918 Effect of Targeted Surveillance on Catheter-Related Bloodstream Infection Incidence Rates in Quebec Intensive Care Units

Sunday, March 21, 2010
Grand Hall (Hyatt Regency Atlanta)
Patricia S. Fontela, MD, MSc, PhD(c) , McGill University, Montreal, QC, Canada
Robert W. Platt, PhD , McGill University, Montreal, QC, Canada
David Buckeridge, MD, PhD , McGill University, Montreal, QC, Canada
Madhukar Pai, MD, PhD , McGill University, Montreal, QC, Canada
Caroline Quach, MD, MSc , Montreal Children's Hospital, Montreal, QC, Canada
Background: Catheter-related bloodstream infections (CR-BSI) are a major problem in intensive care units (ICUs). In 2003, the Institut National de Santé Publique du Québec launched the Surveillance Provinciale des Infections Nosocomiales (SPIN) program -- a continuous surveillance program that aims to monitor ICU CR-BSI incidence and mortality rates. It is hypothesized that programs such as SPIN may help to reduce CR-BSI incidence rates. However, methodological limitations of previous studies have precluded accurate estimation of the effect of such surveillance programs.

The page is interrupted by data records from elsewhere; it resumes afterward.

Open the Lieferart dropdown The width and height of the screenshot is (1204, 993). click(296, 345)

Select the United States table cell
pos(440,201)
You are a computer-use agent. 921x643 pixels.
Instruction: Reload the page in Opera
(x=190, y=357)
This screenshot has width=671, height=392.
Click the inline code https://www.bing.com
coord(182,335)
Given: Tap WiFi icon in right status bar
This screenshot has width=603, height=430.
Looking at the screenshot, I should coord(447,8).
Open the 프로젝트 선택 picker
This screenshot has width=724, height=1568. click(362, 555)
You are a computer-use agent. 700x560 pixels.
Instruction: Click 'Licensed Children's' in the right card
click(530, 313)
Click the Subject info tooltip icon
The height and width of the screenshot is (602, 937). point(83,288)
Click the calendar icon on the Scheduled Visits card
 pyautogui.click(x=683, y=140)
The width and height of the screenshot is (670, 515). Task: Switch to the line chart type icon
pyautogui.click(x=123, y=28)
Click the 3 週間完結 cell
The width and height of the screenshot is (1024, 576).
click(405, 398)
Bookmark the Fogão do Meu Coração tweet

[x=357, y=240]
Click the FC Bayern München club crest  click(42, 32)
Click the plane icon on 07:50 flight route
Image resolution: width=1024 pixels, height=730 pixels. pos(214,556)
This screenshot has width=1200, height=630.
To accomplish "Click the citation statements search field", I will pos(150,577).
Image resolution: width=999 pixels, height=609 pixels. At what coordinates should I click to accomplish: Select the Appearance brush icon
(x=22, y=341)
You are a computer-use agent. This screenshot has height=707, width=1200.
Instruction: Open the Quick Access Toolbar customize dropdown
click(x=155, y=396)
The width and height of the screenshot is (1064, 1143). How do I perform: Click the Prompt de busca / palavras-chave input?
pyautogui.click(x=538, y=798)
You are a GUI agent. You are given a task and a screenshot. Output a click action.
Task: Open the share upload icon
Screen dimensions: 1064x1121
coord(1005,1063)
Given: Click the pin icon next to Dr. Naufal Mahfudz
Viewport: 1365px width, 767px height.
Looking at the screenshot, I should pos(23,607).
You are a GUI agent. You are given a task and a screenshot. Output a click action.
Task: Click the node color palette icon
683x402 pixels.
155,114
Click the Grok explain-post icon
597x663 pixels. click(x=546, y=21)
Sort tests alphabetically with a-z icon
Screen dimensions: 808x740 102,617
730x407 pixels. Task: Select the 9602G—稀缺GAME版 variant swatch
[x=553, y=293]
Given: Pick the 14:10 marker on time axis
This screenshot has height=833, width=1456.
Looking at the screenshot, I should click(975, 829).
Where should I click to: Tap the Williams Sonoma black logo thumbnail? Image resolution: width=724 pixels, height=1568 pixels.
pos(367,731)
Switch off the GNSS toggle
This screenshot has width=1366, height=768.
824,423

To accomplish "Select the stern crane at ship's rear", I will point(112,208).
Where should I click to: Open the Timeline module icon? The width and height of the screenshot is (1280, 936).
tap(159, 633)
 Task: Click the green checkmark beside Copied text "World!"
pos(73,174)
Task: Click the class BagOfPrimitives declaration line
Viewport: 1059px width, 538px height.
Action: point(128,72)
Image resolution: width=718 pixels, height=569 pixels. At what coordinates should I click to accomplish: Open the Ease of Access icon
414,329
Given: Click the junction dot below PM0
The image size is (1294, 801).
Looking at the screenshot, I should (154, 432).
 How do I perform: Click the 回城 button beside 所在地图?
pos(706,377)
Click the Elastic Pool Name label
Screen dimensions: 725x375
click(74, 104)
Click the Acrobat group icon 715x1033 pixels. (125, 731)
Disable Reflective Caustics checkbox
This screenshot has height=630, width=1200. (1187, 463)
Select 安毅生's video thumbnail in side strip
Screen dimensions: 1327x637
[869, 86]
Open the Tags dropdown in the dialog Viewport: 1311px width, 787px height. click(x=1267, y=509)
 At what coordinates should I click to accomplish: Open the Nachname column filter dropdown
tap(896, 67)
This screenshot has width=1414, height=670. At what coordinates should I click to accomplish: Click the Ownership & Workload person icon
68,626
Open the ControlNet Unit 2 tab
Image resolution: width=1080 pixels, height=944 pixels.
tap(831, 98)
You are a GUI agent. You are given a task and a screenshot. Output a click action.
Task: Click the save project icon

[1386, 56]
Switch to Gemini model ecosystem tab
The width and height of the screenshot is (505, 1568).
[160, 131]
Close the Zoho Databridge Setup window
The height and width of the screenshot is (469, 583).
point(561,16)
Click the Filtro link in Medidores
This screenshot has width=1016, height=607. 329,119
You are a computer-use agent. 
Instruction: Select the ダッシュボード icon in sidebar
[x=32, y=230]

Objective: To determine the effect of a targeted surveillance program (SPIN) on CR-BSI incidence rates in Quebec ICUs.
Methods: Before-after study including 56 ICUs that continuously participated in the SPIN program for at least 2 consecutive years between 2003 and 2009. The intervention was defined as the first dissemination of the SPIN results to the participating ICUs. Primary outcome was the change in the pooled CR-BSI incidence rate that happened between the periods before (year 1) and after (year 2) the intervention. We calculated the standardized incidence ratio (SIR) and its 95% confidence interval (95%CI) using the CR-BSI incidence rate from year 1 as the reference rate. Data analysis was repeated after stratifying data by academic profile (teaching vs. non-teaching ICUs), ICU type (adult, pediatric and neonatal) and volunteer status (ICUs that joined SPIN before participation became mandatory in 2007 vs. ICUs that only joined SPIN after it became mandatory). CR-BSI incidence rates were calculated according to the National Healthcare Safety Network (NHSN) specifications.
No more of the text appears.